La penna degli Altri 13/01/2017 17:35
Il calcio in vendita: così l'impero cinese colonizza l'Europa
LA STAMPA (G. ZONCA) - Oligarchi, sceicchi, tycoon, in attesa di cambiare definitivamente lingua, il calcio ha già adottato un altro vocabolario. Il rapporto Uefa che fotografa il pallone europeo mette per la prima volta a fuoco l'avanzata nei proprietari stranieri: 44 club delle 13 leghe più importanti sono passati di mano negli ultimi 15 anni e nel 2016 ci sono stati dieci passaggi di proprietà, otto acquistate dai cinesi.
Lo sapevamo, eppure vederlo sulla mappa fa comunque un effetto. La maggioranza domestica, calcolata in percentuale su 232, regge di poco. Al 40 per cento degli investitori locali si contrappone un 37 per cento di società ibride, associazioni controllate da diversi finanziatori, la formula più sfruttata dal calcio ultimamente. L'Inghilterra è ovviamente terra di conquista, hanno iniziato presto ad attirare capitali di altri mondi e ci hanno puntato per diventare i più ricchi. Oggi in Premier ci sono 15 stranieri al comando e solo 5 presidenti britannici: in un tempo davvero ristretto l'estero si è preso il 75 per cento della torta . E si parla ormai di seconda generazione. Ci sono già squadre al terzo presidente arrivato da fuori e soprattutto la seconda divisione è diventata appetibile: in Championship stiamo a 13 stranieri contro 11 autoctoni.

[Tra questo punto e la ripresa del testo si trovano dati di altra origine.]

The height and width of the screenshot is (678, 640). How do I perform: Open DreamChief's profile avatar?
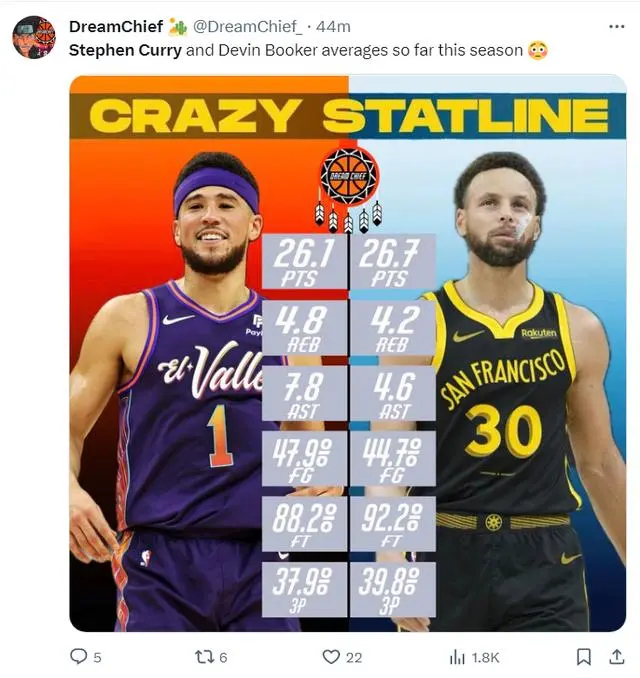pyautogui.click(x=33, y=37)
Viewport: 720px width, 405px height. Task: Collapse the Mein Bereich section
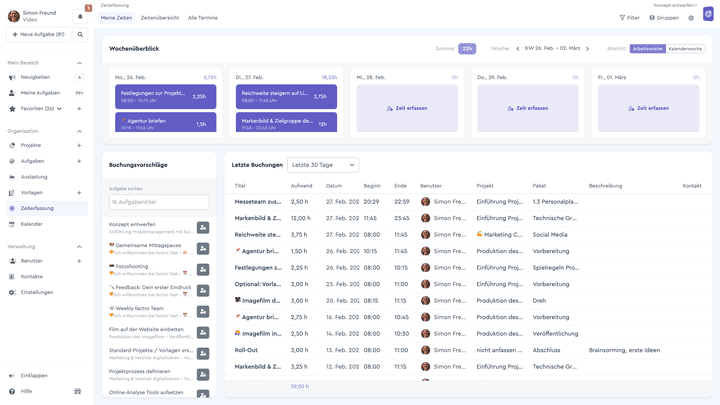(79, 62)
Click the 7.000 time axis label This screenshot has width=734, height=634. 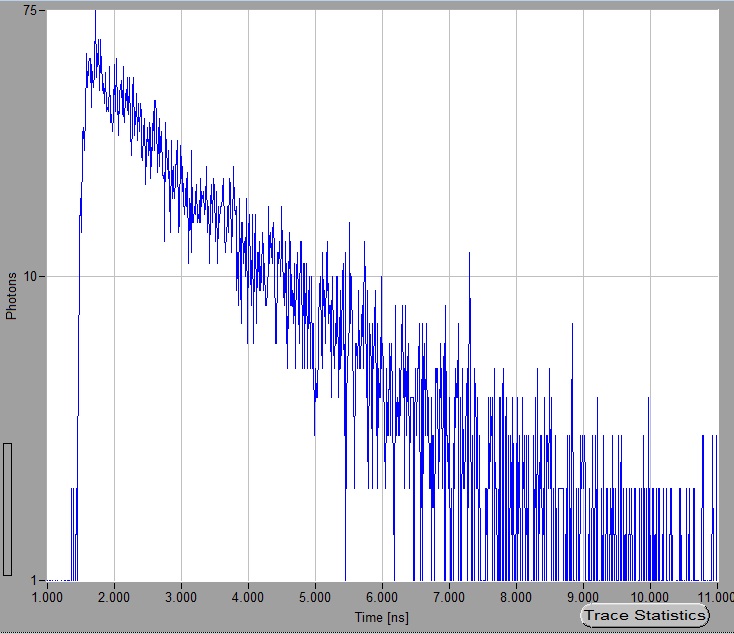click(x=449, y=596)
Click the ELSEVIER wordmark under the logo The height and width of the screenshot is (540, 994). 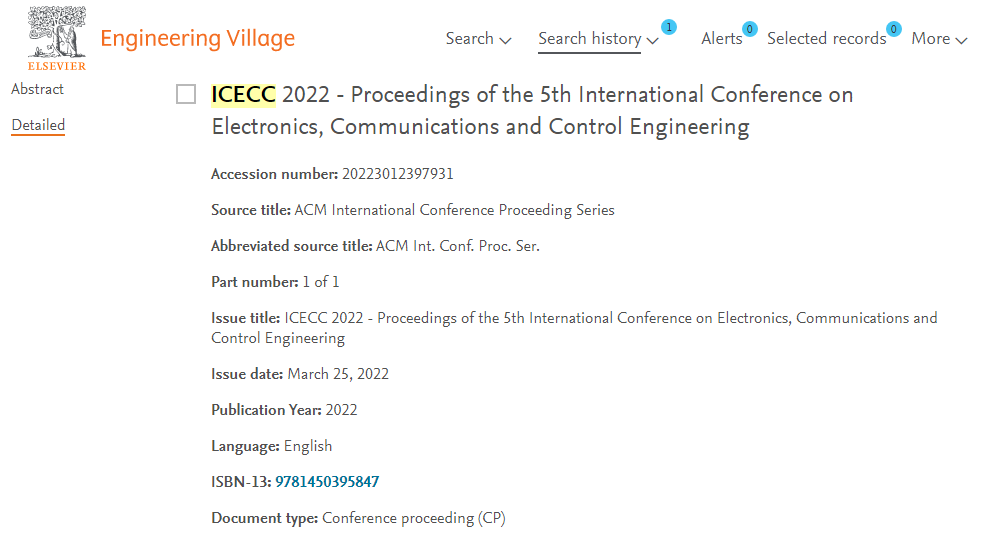point(56,66)
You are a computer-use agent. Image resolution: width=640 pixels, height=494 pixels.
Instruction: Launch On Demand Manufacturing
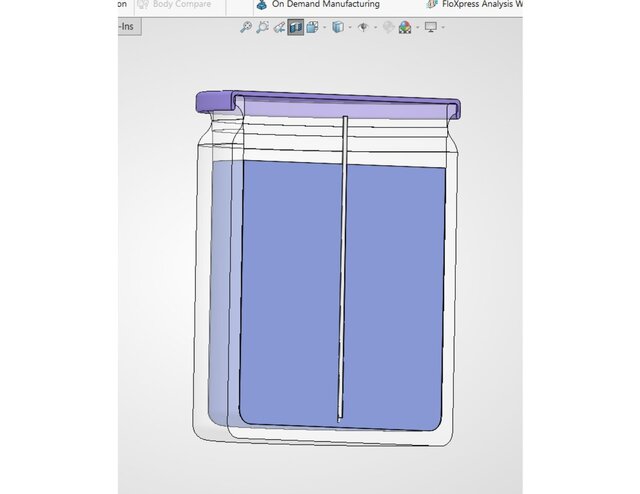point(318,5)

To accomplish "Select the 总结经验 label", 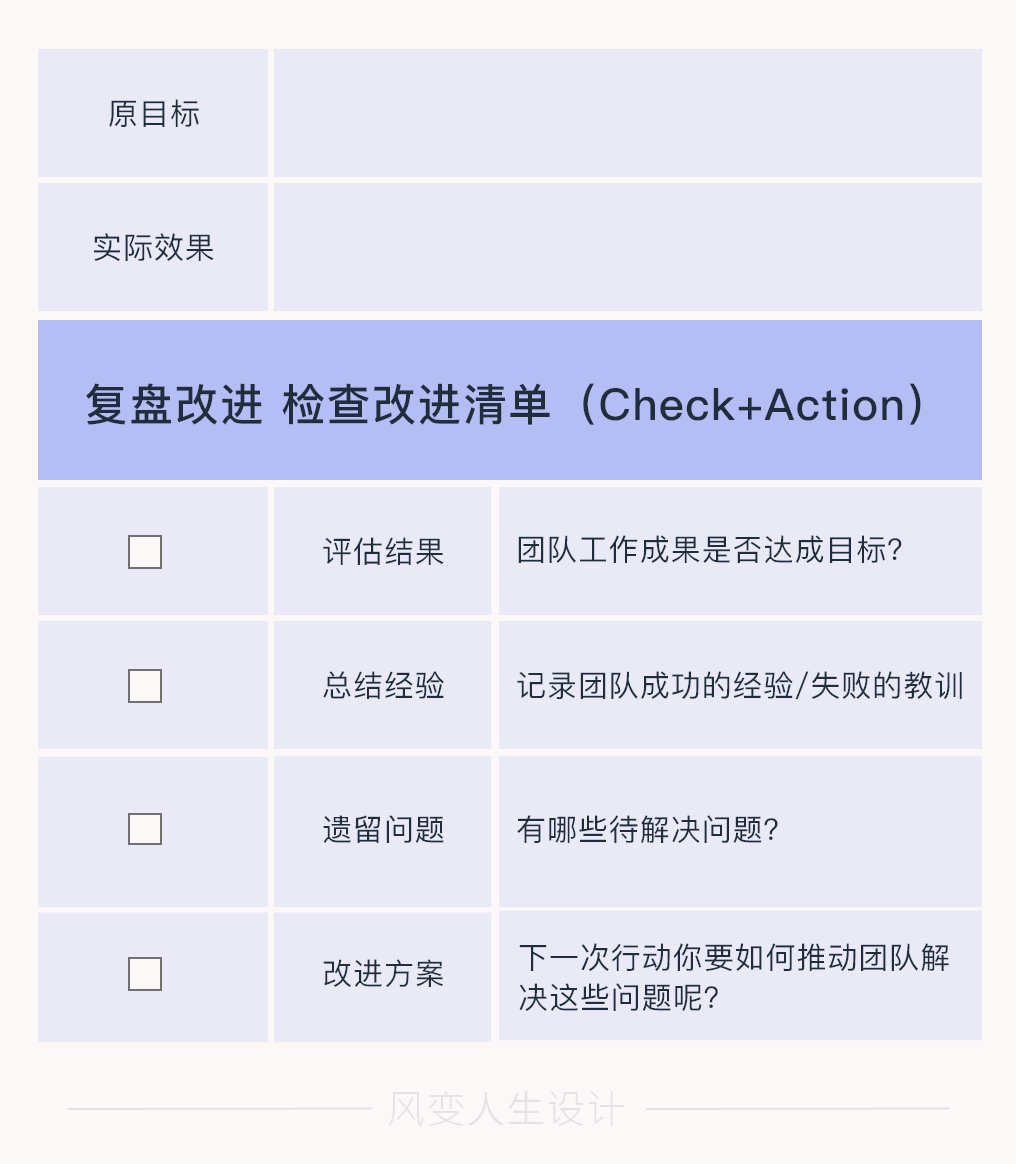I will [x=383, y=685].
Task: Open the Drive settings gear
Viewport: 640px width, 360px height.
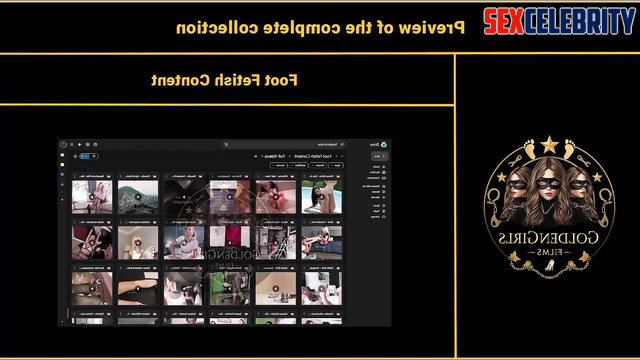Action: click(x=88, y=144)
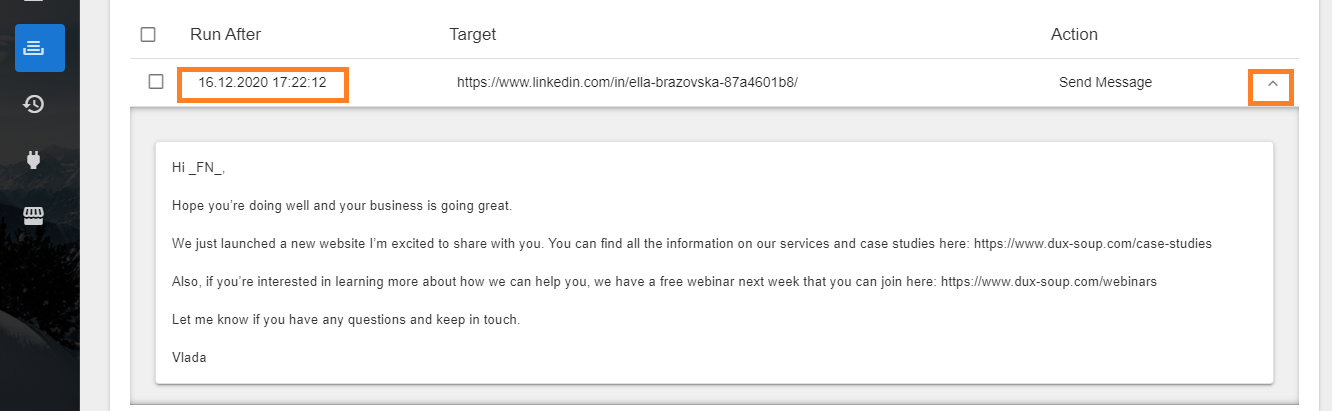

Serie A in transizione In Italia il capitale foresto è ancora considerato «una minoranza» e i numeri rispondono a questa parola, che suona innocua, senza tenere conto dello struggimento in atto. Dei milioni di dibattiti e sospiri che hanno accompagnato il passaggio dell'Inter da Mo-ratti a Thohir e dall'Indonesia a Suning. Senza ritorno. Delle palpitazioni per la Roma americana. Tutto sedato da un dato incontrovertibile: la Serie A, insieme con la Premier russa, è il mercato più casalingo in circolazione. II Milan risulta ancora sotto la tutela di Berlusconi: le cifre non possono catturare i mutamenti in corso, però stavolta non sono pura statistica. Raccontano una storia, piuttosto passionale, un romanzo intrappolato nei numeri dove il protagonista è il tifoso destabilizzato. Pronti a sposare il calcio marketing in fase di mercato, nostalgici quando si tratta di ascoltare gente che di partite ne ha viste poche e fatica a dare un nome al talento. Ubriachi di tifo vorremmo proprietari disposti a spese folli e innamorati del gioco invece che del prodotto e siamo ingolositi dallo sviluppo che ha vissuto l'Inghilterra. Hanno i calciatori più forti, il potere d'acquisto, gli impianti al completo e i diritti più costosi. Guardando loro è difficile considerare gli stranieri una iattura, anche perché più mercati coinvolti significa anche più partite in orari civili per star dietro al palinsesto asiatico. E qui in tanti si adatterebbero volentieri al prime time cinese anche se non proprio alla loro mentalità.
Miliardari in concorrenza L'Asia è l'investitore principale e lo è diventato nelle ultime due stagioni, dopo la prima ondata russa e la migrazione dei petroldollari. La smania dell'acquisto si è spostata in Oriente, con la Cina scatenata. Hanno investito in cinque diverse nazioni e profuso soldi anche in squadre che non hanno rilevato per intero. Siamo solo all'inizio: l'ultimo censimento dice che esistono 596 miliardari in Cina, tutti diventati tali negli ultimi 10 anni. Il primo è Wang Jialin, del gruppo Dalian Wanda, che tra le altre mille annessioni si è preso un significativo spicchio dell'Atletico Madrid. II secondo è Jack Ma, patron di Alibaba che risulta tra i foraggiatori del Manchester City e ha diverse mire. Gli altri si agitano per avere il loro pezzo di pallone. Se non cambiano interessi, tra qualche anno aggiornare il vocabolario non sarà abbastanza.